あらゆる業種の中で、「やりがい」という言葉がもっとも相応しいのが介護福祉士です。60歳で定年を迎えた頃、重くのしかかる高齢である両親の介護。そして自分自身もいずれは介護をしてもらうという焦燥感。思い切って60歳過ぎから介護の資格を取得する人は少なくありません。両親の介護の為、また両親の他界の後の生きる支えにもなります。

 

定年後に介護職員になり、実際に訪問介護をしてみたら、自分よりも幾つか若い利用者に出会うという話もあります。

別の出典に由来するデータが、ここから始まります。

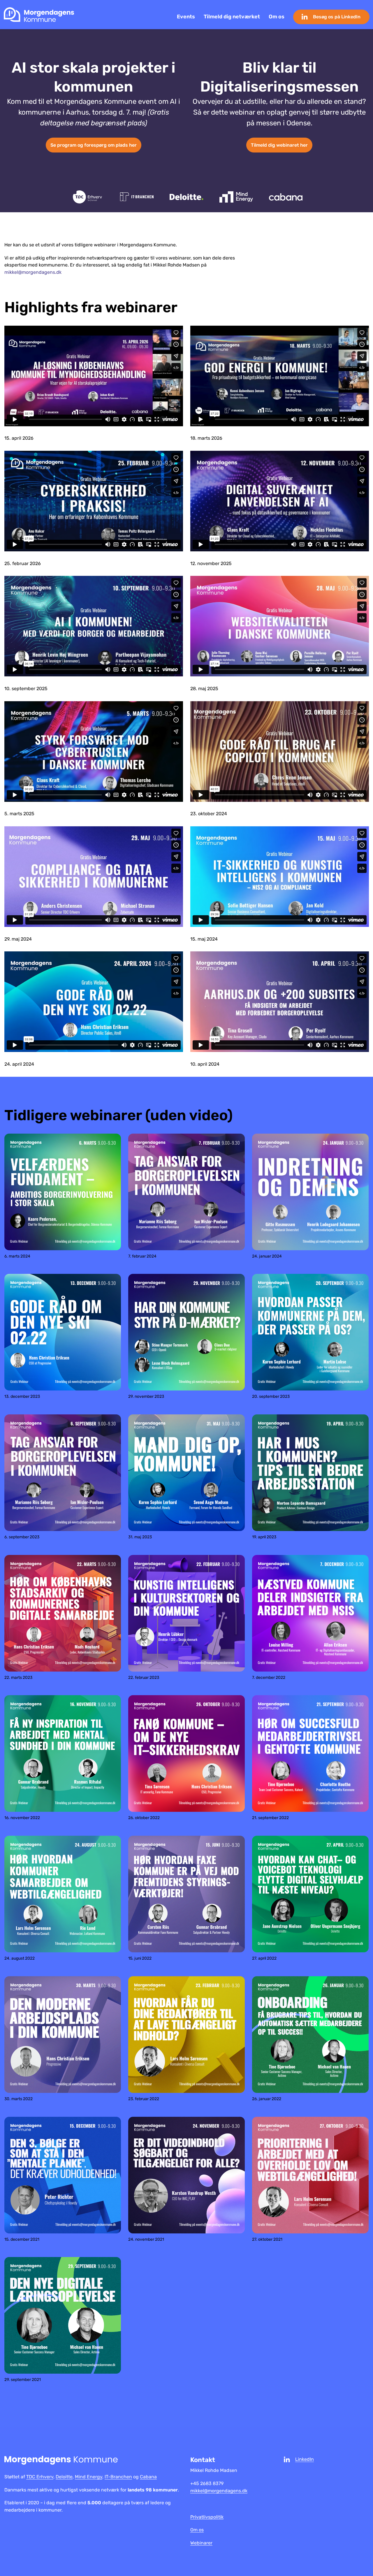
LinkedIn (304, 2459)
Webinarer (201, 2543)
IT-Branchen (118, 2476)
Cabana (148, 2476)
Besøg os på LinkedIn (336, 17)
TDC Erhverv (39, 2476)
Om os (276, 16)
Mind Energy (88, 2476)
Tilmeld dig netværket (232, 16)
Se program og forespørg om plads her (93, 145)
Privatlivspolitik (207, 2517)
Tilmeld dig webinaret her (279, 145)
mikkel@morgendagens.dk (32, 272)
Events (186, 16)
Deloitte (64, 2476)
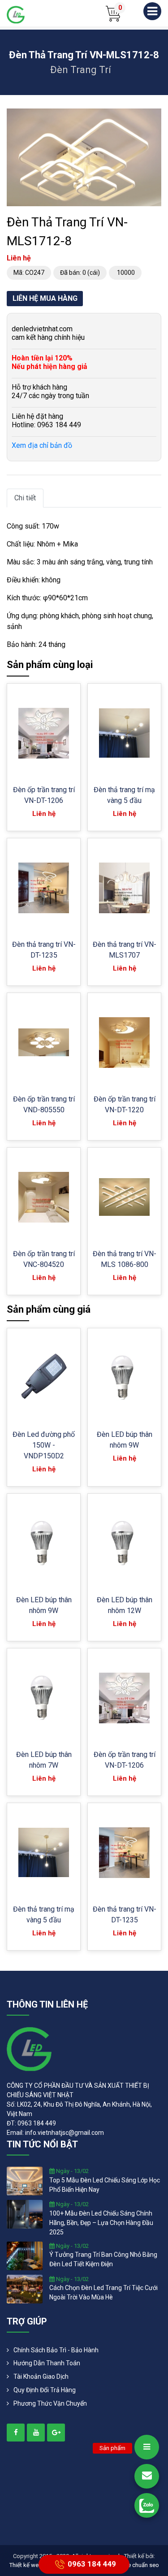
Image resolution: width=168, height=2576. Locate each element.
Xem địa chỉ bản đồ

同じ世代を生きていたという親近感から昔話で盛り上がり、なんとも心地よい時間が流れます。もちろん、介護従事者も明日は我が身という気持ちから謙虚な姿勢を崩しません。そんな中、介護福祉士の受験を考えるシニア世代の方もいる時代となりました。

 

このように、今どんな年代でも性別を問わず、介護福祉士を目指す方が増えています。若い介護福祉士は利用者のことをまるで自分の祖父母のように慕い、中年期の介護福祉士には亡き両親を思い出しながら献身的に介護ケアをする姿が見られます。

 

介護福祉士として働いていると、他の職場に比べ多いのが「ありがとう」という言葉を聴くことができるということです。もちろん、他の業種でもどこでも「ありがとう」という言葉はありふれていてほしいものですね。介護の世界の「ありがとう」は一味もふた味も違うのです。

 

頑固なおじいちゃんが家族の勧めで嫌々ディサービスに来ている光景をよく見かけます。私はそのような利用者をみかけると妙に燃えるのです。なんとか心を開いてもらって、いつかあの方の笑顔をみたい!という気持ちになるのです。

 

人に心を開いてもらうには時間がかかりますし、こちらが傷ついてしまうこともあります。それでもそれに成功し、利用者の満面の笑顔を見た時はとてもやりがいを感じます。口もきいてくれなかった利用者から「ありがとう」などという言葉を聴けた日は、介護の仕事をしていて本当に良かったなと心から思うものです。